Cass. civ. Sez. II, Sent., 30-04-2012, n. 6632 Azioni a difesa della proprietà

Sentenza scelta dal dott. Domenico Cirasole direttore del sito giuridico http://www.gadit.it/

Svolgimento del processo

Con atto notificato in data 21.9.99 la società A.F.A Immobiliare s.r.l citò al giudizio del Tribunale di Siena le società D.B.M. Elettronica s.n.c.,Acqua Borra s.r.l. e Sabini Uno s.r.l., nonchè V.A., esponendo: di aver acquistato dalla prima, con atto del 27.9.95, un fondo in (OMISSIS) comprendente un strada, a carico della quale era stata contestualmente costituita servitù di passaggio a favore della particella n. 125, rimasta di proprietà della venditrice; che quest’ultima aveva, successivamente, frazionato la sua restante proprietà, alienandone le relative parti alle altre due società ed al V.; che costoro,pur non avendone titolo ed avendo altre possibilità di accesso, pretendevano di transitare sulla strada suddetta per accedere ai rispettivi immobili attraverso la particella n. 125, la sola a favore della quale era stata costituita la servitù. Su tali premesse l’attrice chiese accertarsi l’inesistenza del diritto di servitù vantato dai suindicati aventi causa dalla società D.B.M., con condanna dei convenuti al risarcimento dei danni.

**Elenco:**
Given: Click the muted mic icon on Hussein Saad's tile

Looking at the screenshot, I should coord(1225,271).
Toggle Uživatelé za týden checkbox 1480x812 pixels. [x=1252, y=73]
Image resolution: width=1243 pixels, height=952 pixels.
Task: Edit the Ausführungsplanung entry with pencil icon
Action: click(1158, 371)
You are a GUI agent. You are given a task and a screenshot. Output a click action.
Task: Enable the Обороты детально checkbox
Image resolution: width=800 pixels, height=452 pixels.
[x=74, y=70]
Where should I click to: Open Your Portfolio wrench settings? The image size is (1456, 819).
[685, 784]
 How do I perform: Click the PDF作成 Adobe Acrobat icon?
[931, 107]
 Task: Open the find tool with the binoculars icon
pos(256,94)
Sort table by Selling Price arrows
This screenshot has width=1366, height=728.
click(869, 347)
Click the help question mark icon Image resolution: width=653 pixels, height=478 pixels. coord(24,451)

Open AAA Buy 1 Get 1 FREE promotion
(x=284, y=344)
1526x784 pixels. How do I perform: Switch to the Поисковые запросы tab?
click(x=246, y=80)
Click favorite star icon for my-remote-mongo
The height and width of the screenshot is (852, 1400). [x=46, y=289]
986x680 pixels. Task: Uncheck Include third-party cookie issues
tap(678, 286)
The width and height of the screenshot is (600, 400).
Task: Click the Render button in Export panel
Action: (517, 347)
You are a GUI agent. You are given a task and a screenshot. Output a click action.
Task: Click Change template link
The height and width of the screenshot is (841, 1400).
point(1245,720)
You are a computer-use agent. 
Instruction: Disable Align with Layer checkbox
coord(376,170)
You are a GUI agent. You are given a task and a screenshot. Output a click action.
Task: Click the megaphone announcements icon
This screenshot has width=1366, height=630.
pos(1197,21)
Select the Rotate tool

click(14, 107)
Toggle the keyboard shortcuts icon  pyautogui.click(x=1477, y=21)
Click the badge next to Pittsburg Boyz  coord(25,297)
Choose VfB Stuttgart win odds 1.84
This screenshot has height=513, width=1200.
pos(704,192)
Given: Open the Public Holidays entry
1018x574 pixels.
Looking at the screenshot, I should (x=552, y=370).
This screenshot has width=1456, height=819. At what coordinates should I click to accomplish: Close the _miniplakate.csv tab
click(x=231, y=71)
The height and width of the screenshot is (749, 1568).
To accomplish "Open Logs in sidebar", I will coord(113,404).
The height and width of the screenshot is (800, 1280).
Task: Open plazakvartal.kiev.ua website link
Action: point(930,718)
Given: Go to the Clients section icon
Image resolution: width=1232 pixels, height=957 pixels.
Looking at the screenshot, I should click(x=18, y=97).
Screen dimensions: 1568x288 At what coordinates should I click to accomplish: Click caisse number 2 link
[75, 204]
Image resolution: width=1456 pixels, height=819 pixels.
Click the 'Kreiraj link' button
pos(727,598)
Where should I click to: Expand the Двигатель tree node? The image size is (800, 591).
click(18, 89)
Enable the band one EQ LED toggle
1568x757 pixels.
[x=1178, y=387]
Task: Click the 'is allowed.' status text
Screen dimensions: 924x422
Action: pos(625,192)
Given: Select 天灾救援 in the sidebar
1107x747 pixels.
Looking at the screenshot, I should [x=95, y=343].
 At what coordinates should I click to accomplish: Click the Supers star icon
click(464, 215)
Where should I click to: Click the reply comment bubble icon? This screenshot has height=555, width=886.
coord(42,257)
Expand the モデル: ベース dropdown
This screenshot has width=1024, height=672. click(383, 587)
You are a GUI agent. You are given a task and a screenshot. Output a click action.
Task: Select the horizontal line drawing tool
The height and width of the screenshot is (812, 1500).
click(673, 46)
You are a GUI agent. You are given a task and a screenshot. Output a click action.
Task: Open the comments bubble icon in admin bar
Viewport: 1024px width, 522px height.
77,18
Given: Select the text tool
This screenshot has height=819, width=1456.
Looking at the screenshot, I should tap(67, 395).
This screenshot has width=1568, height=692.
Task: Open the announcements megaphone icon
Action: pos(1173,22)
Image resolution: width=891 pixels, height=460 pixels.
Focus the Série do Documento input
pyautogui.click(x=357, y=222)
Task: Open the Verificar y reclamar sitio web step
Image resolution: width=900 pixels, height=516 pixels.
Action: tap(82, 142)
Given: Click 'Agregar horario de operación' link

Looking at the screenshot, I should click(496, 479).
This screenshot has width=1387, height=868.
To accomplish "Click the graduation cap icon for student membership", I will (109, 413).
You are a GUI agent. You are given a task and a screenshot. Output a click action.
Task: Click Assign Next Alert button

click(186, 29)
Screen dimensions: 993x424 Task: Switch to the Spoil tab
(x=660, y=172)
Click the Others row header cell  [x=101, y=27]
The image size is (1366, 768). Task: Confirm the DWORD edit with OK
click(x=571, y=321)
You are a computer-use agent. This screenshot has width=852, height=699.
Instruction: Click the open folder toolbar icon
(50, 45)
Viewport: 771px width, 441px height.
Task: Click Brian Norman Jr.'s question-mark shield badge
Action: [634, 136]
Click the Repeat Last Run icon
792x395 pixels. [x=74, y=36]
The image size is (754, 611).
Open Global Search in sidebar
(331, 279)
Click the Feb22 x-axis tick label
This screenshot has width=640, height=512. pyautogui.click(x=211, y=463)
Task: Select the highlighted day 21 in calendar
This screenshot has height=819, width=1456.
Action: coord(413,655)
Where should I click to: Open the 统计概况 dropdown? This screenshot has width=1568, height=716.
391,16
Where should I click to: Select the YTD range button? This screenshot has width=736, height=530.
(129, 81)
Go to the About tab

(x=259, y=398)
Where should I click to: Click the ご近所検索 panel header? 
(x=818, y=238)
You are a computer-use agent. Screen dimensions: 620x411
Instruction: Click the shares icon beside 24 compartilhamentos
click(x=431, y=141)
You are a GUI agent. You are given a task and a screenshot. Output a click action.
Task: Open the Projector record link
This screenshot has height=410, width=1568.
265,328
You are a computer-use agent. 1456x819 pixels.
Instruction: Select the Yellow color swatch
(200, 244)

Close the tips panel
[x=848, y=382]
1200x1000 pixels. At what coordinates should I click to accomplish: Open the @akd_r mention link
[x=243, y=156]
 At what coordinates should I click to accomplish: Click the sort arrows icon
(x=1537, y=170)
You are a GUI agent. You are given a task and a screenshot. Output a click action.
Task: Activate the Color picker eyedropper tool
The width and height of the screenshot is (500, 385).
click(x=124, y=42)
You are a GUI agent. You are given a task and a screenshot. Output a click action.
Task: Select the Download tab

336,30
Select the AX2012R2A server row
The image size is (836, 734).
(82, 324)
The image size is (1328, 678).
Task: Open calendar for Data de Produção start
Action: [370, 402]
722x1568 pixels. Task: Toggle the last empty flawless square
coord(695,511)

**Esercizio assegnato A:** Nella sentenza riportata nel testo del documento, in quale data è datato l'atto con cui la A.F.A Immobiliare s.r.l. acquistò il fondo dalla D.B.M. Elettronica s.n.c.?
**Esercizio assegnato B:** Riassuma in un elenco puntato il paragrafo del testo del documento che inizia con «Con atto notificato in data 21.9.99», conservandone i fatti principali.

**Esito dell'esercizio A:** L'atto è del 27.9.95.

**Esito dell'esercizio B:**
- Con atto notificato il 21.9.99, la A.F.A Immobiliare s.r.l. citò davanti al Tribunale di Siena le società D.B.M. Elettronica s.n.c., Acqua Borra s.r.l. e Sabini Uno s.r.l., nonché V.A.
- Con atto del 27.9.95 aveva acquistato dalla D.B.M. un fondo comprendente una strada. Sulla strada era stata costituita una servitù di passaggio a favore della particella n. 125, rimasta alla venditrice.
- La D.B.M. aveva poi frazionato la restante proprietà e ne aveva venduto le parti alle altre due società e al V.
- Costoro non ne avevano titolo e disponevano di altri accessi, ma pretendevano di transitare sulla strada per raggiungere i propri immobili attraverso la particella n. 125.
- L'attrice chiese di accertare l'inesistenza della servitù vantata dagli aventi causa della D.B.M. e di condannare i convenuti al risarcimento dei danni.